M. CYRIL SVOBODA, Vice-Premier Ministre et Ministre des affaires étrangères de la République tchèque, a déclaré que si la communauté internationale souhaite se doter d'un système de protection des droits de l'homme de haute qualité, cet objectif doit être considéré dans les politiques étrangères des États comme étant aussi important que la défense des intérêts économiques. Mais cela ne suffit pas, a-t-il ajouté; il importe également que les mécanismes internationaux relatifs aux droits de l'homme aient une portée effective. La République tchèque n'ignore pas que le dialogue entre États peut être difficile en raison de l'existence de systèmes de valeurs différents. Toutefois, le principe d'universalité des droits de l'homme doit demeurer la base essentielle du système international de protection de ces droits, a souligné M. Svoboda. Une autre condition essentielle pour le bon fonctionnement des mécanismes internationaux des droits de l'homme réside dans leur interconnexion, a-t-il poursuivi. Ainsi, il importe d'établir un échange régulier d'informations entre les mécanismes des droits de l'homme et les organes de traités. Il serait par ailleurs opportun, le cas échéant, de supprimer les doubles emplois dans certains mandats.
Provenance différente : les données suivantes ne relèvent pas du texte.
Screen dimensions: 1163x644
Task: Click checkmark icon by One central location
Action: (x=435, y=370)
M. Svoboda a par ailleurs insisté sur l'importance des systèmes nationaux de protection des droits de l'homme. Les pays qui protègent les droits de l'homme de leurs concitoyens avec le plus de constance et d'efficacité apparaissent comme les mieux qualifiés pour contrôler la mise en œuvre des normes internationales de droits de l'homme, a-t-il affirmé. Il a rappelé que si la Commission a été instituée en tant qu'organe politique, il importe de ne pas laisser cette dimension l'emporter sur les intérêts et nécessités propres à la protection des droits de l'homme. La Commission devrait se pencher sur les mesures qui permettraient de parvenir à un plus juste équilibre entre ces deux pôles, a-t-il suggéré. Par ailleurs, si nous voulons préserver l'autorité des décisions de la Commission, nous devons mobiliser une volonté sincère de les mettre en œuvre, a-t-il déclaré. Il faudrait réfléchir à la façon de tirer toutes les conséquences des manquements de certains États à coopérer sincèrement à la mise en œuvre des décisions prises par la Commission, a insisté le Vice-Premier Ministre tchèque.
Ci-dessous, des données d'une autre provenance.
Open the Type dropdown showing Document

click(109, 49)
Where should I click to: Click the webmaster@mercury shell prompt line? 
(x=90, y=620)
M. JAKOB KELLENBERGER, Président du Comité international de la Croix-Rouge (CICR), a rendu hommage aux victimes de l'attentat de Madrid et a rappelé que la communauté internationale dispose des instruments nécessaires à la protection des États et des individus contre les menaces à leur sécurité. Les États doivent agir, prendre des mesures de protection et mettre leurs lois en œuvre. Cela pose en définitive la question de l'équilibre entre le respect des libertés individuelles et la lutte contre le terrorisme. Il n'y a cependant, pour M. Kellenberger, aucune incompatibilité fondamentale entre la sécurité de l'État et la protection des droits individuels.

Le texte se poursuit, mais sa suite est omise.